Did you know that you can run virtual machines on OpenShift? OpenShift Virtualization is an operator that allows you to do just that. Once the operator is installed, you can run your VMs on OpenShift, side-by-side with your containerized workloads.
OpenShift Virtualization uses KVM, the virtualization software stack that is used in Red Hat Virtualization (RHV), in OpenStack, and in most clouds worldwide, to run the VMs that are managed by OpenShift just like any other workload in the cluster. And just like any other cloud native resource, VMs are also defined and managed as a code. This means that cloud native methodologies and tools that are used with containerized workloads can be applied to VMs as well.
What Is Tekton?
Tekton is a powerful and flexible open-source framework for creating CI/CD systems, allowing developers to build, test, and deploy across cloud providers and on-premise systems.
A Tekton pipeline is a collection of tasks that you define and arrange in a specific order of execution as part of your continuous integration flow. Each task in a pipeline executes as a pod on your Kubernetes cluster. You can configure various execution conditions to fit your needs.
OpenShift pipelines uses Tekton building blocks to automate deployments across multiple platforms. In this blog I will refer to Tekton, but for production environments, OpenShift pipelines is recommended.
Creating and Customizing the OS Installations
Tekton pipelines can control many VM tasks, from a single VM operation to managing the VM's entire life cycle. It can run tasks like downloading a Windows OS image, customizing VM configuration, deploying the VM, and more. This creates VMs that are consistent and that minimize human errors and increase security.
An example of a common process that can be used is Windows OS installation, where a pipeline can manage the unattended sysprep process. You can create a Kubernetes config file that holds the sysprep files (autounattend.xml, etc.) and define a pipeline that provisions a new Windows VM, attaches the config file, and starts the VM. This will trigger the Windows automated unattended installation.

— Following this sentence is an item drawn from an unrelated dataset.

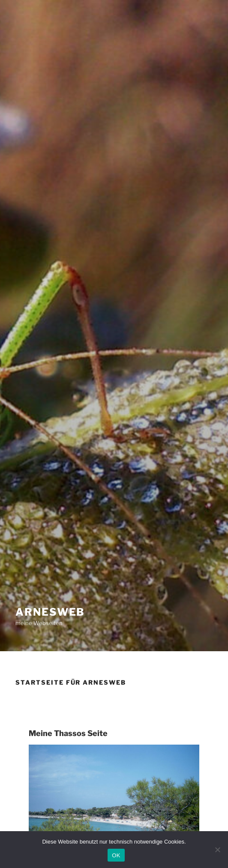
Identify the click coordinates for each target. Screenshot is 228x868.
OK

You can think of many other tasks and build your own pipelines. Start by creating multiple Tekton tasks for many of VM operations. Once those stages are ready, use them as building blocks to build Tekton pipelines that can automate the processes you need.
AI/ML and Other Use Cases
Tekton pipelines can include a single task or a few tasks to perform specific operations like customizing VM disks or networks. In more complex operations, a pipeline can include multiple tasks that control the entire VM lifecycle, from creation to termination and deletion.

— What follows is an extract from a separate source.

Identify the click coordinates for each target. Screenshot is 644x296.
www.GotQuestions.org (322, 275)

An interesting use case for a full lifecycle management are AI/ML workloads that may require VMs for things like AI/ML visualization. These VMs can be fully provisioned and managed by Tekton pipelines, from image preparation, attaching a data source, starting the VM that runs the ML module, and once done, shutting down the VM (and in some cases, deleting it). Repeat this pipeline with a new data source as many times as needed.

Summary
With OpenShift Virtualization, VMs are cloud native objects that are declared as code. They share the same API as containers and can be treated just like a container workload. This means that CI/CD processes can include a mix of VMs and containers, and Tekton can run tasks on VMs and containers in a single pipeline, sequentially or in parallel, avoiding silos and eliminating multi-system dependencies.

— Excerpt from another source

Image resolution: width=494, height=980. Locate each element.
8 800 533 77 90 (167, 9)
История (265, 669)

Tekton (and OpenShift pipelines) is a Kubernetes-native CI/CD framework that can be used with many other CI/CD products to perform a variety of tasks. OpenShift Virtualization brings virtual machines into OpenShift so they are managed with the same API as containers. Because of that, VMs can be managed seamlessly by Kubernetes-native tools like Tekton and ArgoCD alongside containerized workloads. Automating VM-related tasks with Tekton is safer, repeatable, and faster than performing them manually. Those Tekton tasks and pipelines can be shared across clusters for cross-cluster consistency.
You can find some examples of Tekton Tasks for virtual machines in the OpenShift documentation here or in this GitHub repository.
Existing VMs can “lift and shift” to OpenShift Virtualization using tools like Red Hat Migration Toolkit for Virtualization (MTV) and benefit from these same capabilities without the need to rewrite them.
Whether you’re already using Tekton or are new to it, I hope this post gave you some ideas on how to use VMs in pipelines. I’m sure you’ll be able to find additional use cases once you start using it.